**EXERCISE DIRECTIONS:** State how many lines in the records below contain the string "Open", and give nothing besides that number.

**INFORMATION GIVEN:**
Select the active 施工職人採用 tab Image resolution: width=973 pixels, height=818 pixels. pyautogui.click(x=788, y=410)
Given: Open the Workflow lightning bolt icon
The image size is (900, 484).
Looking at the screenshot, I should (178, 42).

...

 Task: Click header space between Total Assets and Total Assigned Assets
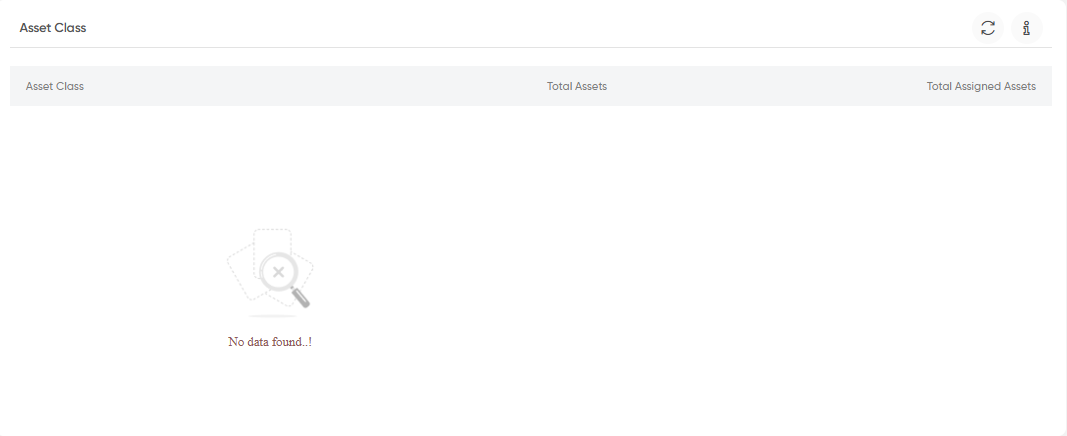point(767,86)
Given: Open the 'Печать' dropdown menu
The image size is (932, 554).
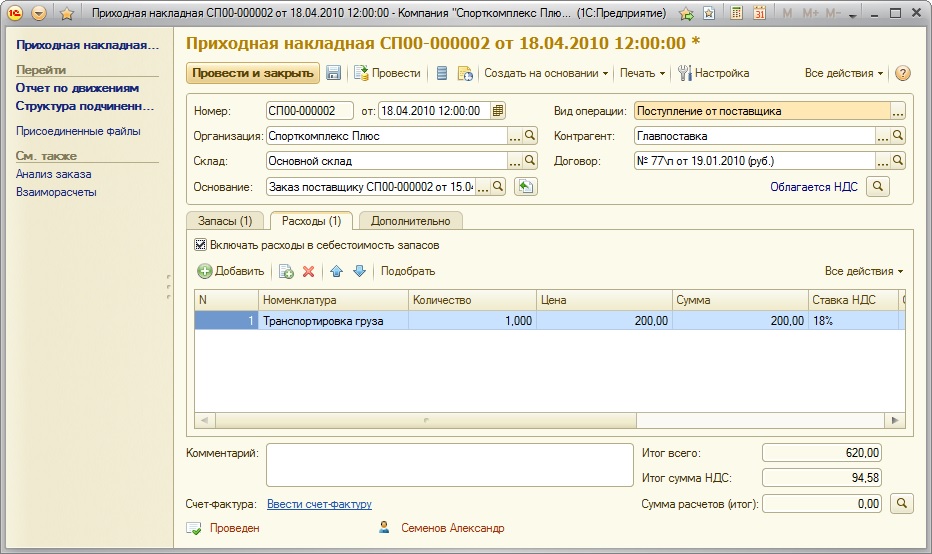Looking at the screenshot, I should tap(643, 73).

**EXERCISE ANSWER:** 2